THE SILENT WORLD

Waking up before dawn allows you to see each star still in the sky, others reflected in the puddles.

It's cold, the darkness persists and embraces us with its mantle of wind and rain.

I sowed my intentions materialized in apple seeds. I sowed them near the olive tree where I had installed Matria. And immediately afterwards the rain came.

I then picked up the red diary and found a piece of the family tree, notes taken after having bisto the film "Mother", where are your children?

Everything makes sense, even spending the day cleaning and packing, seeing The Paper House and feeling a thousand anxieties.

I carry with me the fear of not making it and falling into the abyss.

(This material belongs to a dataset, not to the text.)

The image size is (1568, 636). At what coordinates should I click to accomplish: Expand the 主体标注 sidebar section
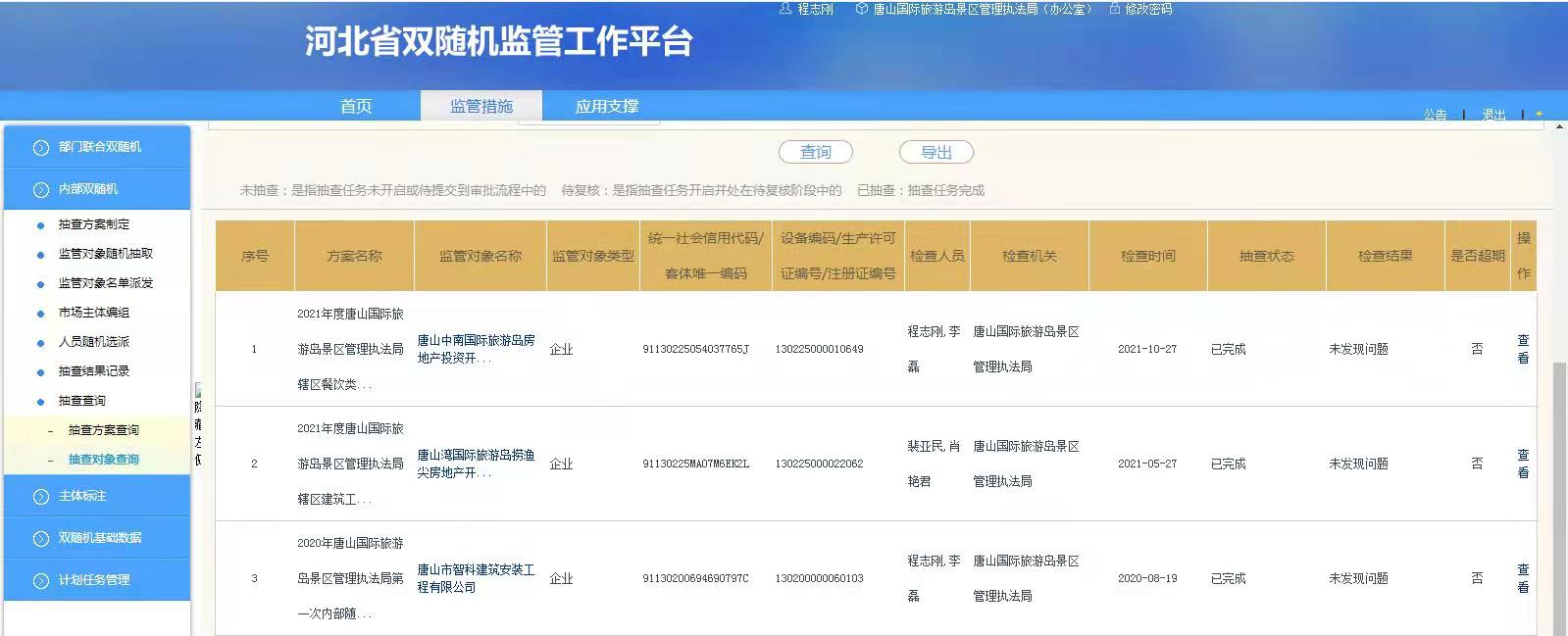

The fear that I would like to dissolve, that I would like to have no more.

And it all seems to me like a messily ordered chaos in which you simply have to find the thread again.

Yesterday I felt a slight thrill and joy in seeing various episodes of "The Silent Sea". I looked like a teenager in the middle of all the betting chaos. Compelling, beautiful. But I keep seeing the way society has shrunk. Dehumanized. Will there remain, even in this case, only an animal-daughter to continue life?

1 Comment (+add yours?)

  1. Woodsy
    Jan 21, 2022 @ 20:31:06

    The past couple of days, the abyss has been dancing with me. Parts of me have been dropping into mist, then into holes, raw places…
    But rescuers continue to smile,
    seeing me where I have forgotten myself.
    It shocks me,
    how much they see in what has lately felt so little…
    like a candle re-lighting in a hurricane.